## Exercise instructions:
With pictures left out, set down exactly the lines from the line containing "Task: Open the fx function browser icon" through the last line of the data.

## Listed records:
=== Begin Enclosure ===

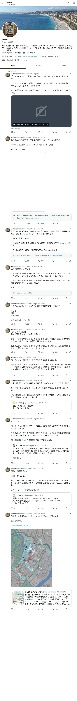Open the search icon in profile header
This screenshot has width=77, height=701.
[74, 3]
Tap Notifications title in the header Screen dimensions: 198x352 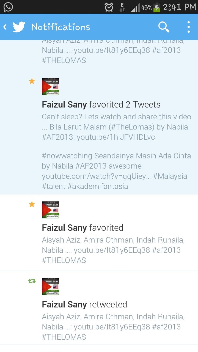[61, 27]
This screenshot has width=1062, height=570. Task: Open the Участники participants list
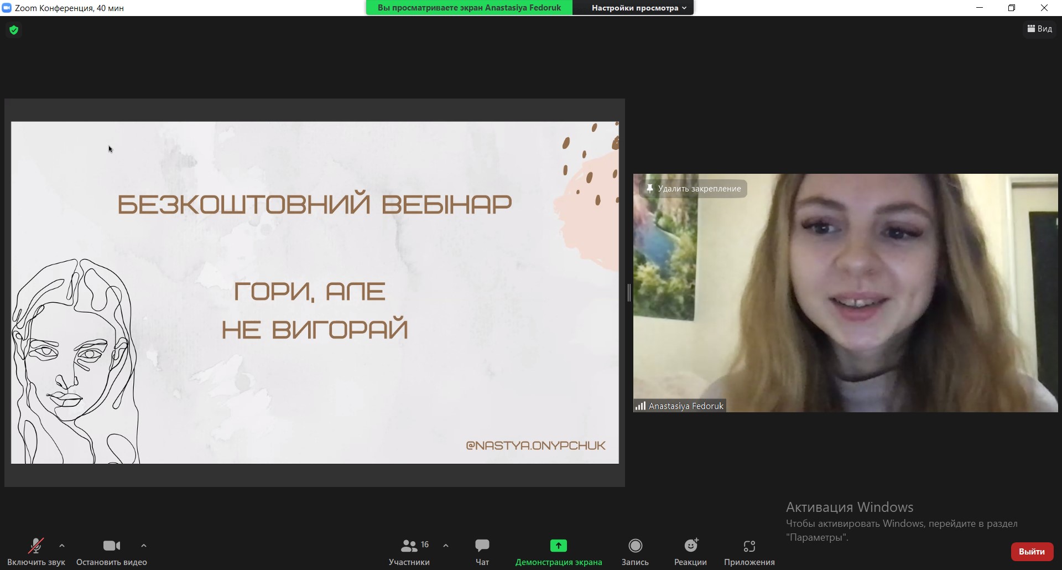point(409,552)
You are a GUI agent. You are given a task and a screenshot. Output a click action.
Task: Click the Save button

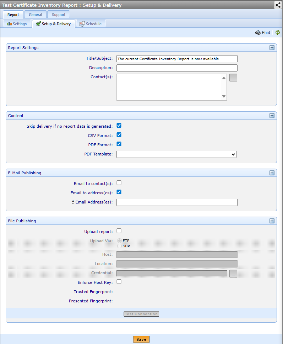[x=141, y=339]
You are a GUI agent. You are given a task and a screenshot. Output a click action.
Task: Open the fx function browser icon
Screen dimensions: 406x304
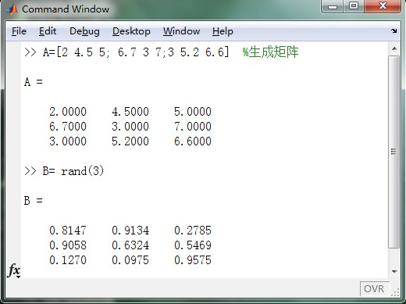(14, 270)
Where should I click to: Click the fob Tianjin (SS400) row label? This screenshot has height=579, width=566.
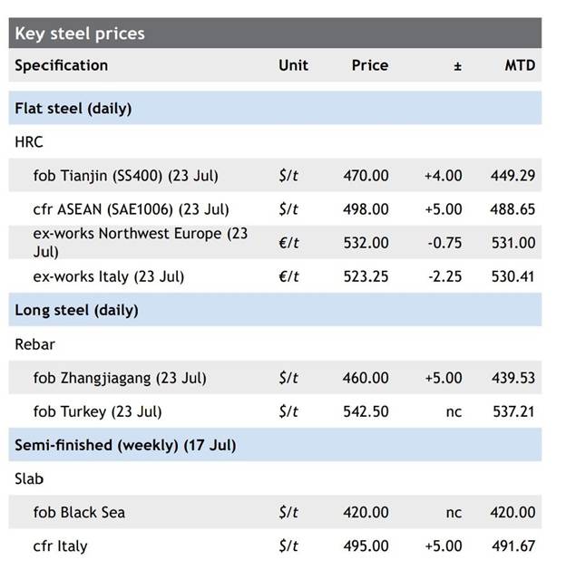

=== End Enclosure ===

## Answer box:
Task: Open the fx function browser icon
Screen dimensions: 406x304
(14, 270)
Where should I click to: Click the fob Tianjin (SS400) row label? This screenshot has height=579, width=566.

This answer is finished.